→ Your goal: Return only those lines of the listing that hold the word "computer".

Record excerpts START

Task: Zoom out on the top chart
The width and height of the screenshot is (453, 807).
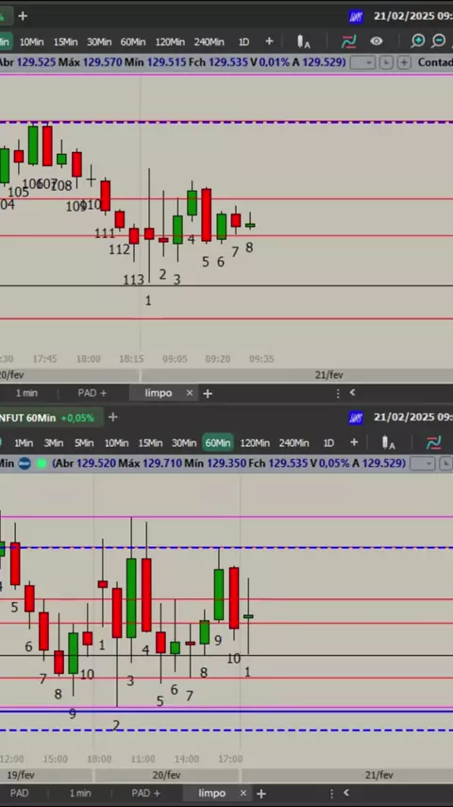Action: pyautogui.click(x=439, y=42)
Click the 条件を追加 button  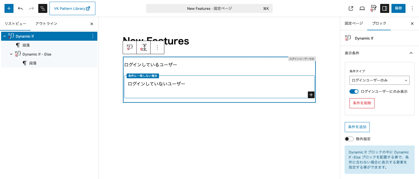coord(357,127)
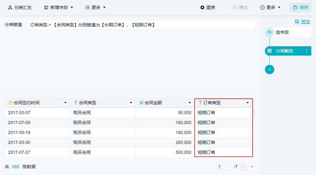Save using the 保存 button

(x=300, y=7)
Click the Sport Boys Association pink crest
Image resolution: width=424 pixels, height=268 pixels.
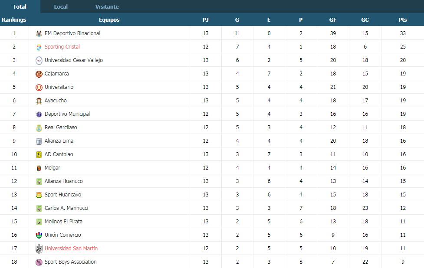(x=39, y=262)
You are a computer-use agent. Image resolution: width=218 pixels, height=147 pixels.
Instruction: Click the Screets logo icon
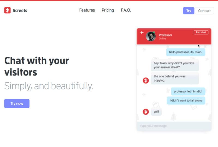[x=7, y=11]
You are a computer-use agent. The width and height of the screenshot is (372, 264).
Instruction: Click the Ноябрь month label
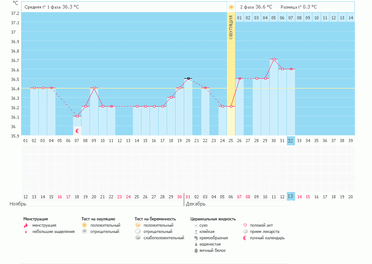pyautogui.click(x=18, y=204)
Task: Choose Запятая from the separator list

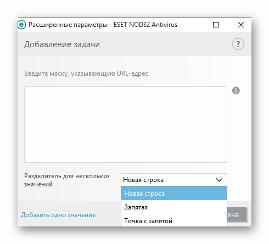Action: point(174,207)
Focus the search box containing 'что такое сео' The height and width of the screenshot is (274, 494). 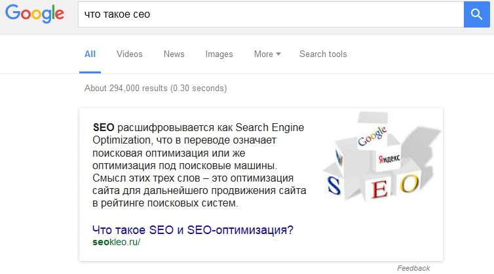269,14
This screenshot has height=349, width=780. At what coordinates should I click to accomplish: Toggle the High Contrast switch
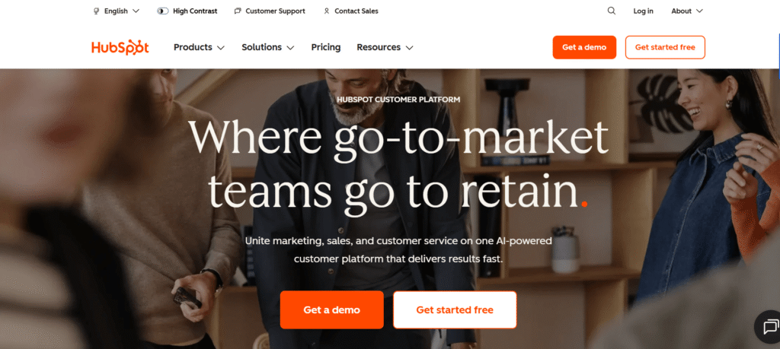163,11
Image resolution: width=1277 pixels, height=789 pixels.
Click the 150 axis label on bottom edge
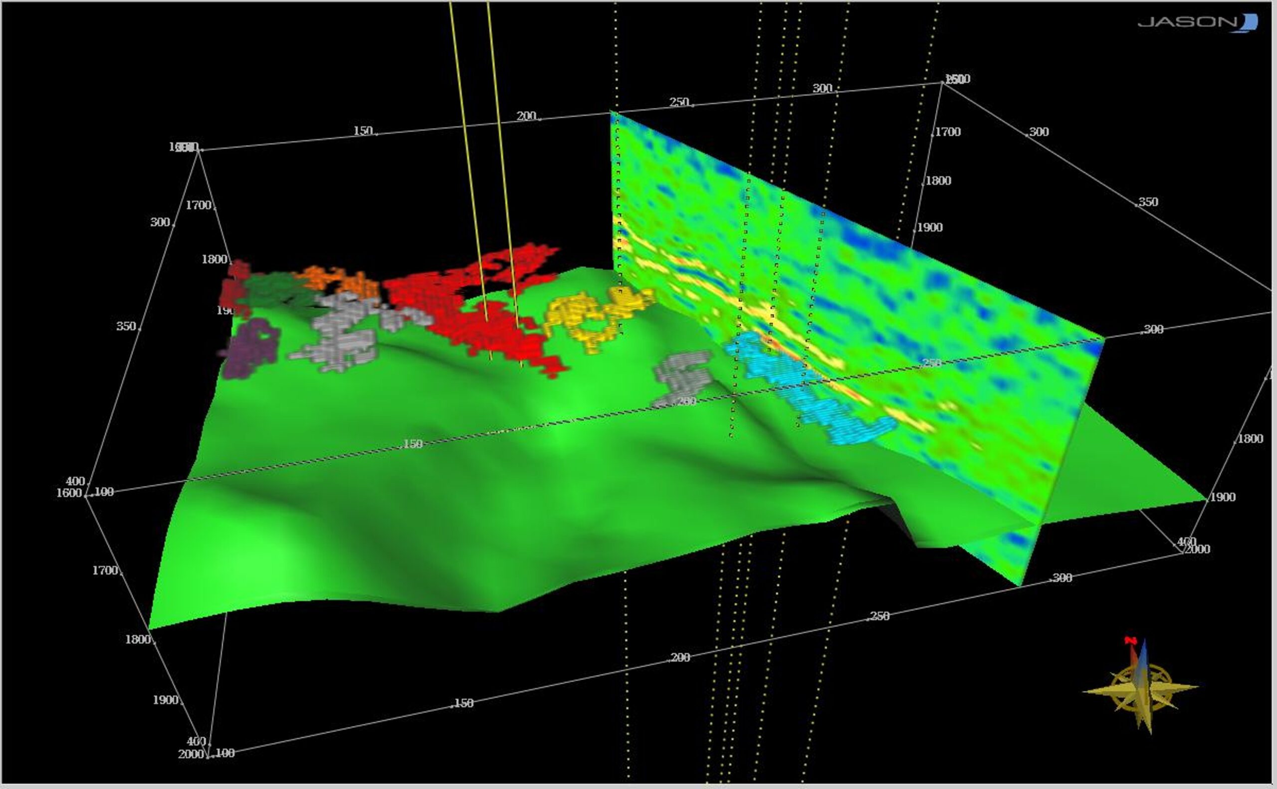tap(463, 703)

Record excerpts END

→ Answer:
You are a computer-use agent. Image resolution: width=218 pixels, height=147 pixels.
You are a computer-use agent. The width and height of the screenshot is (372, 264).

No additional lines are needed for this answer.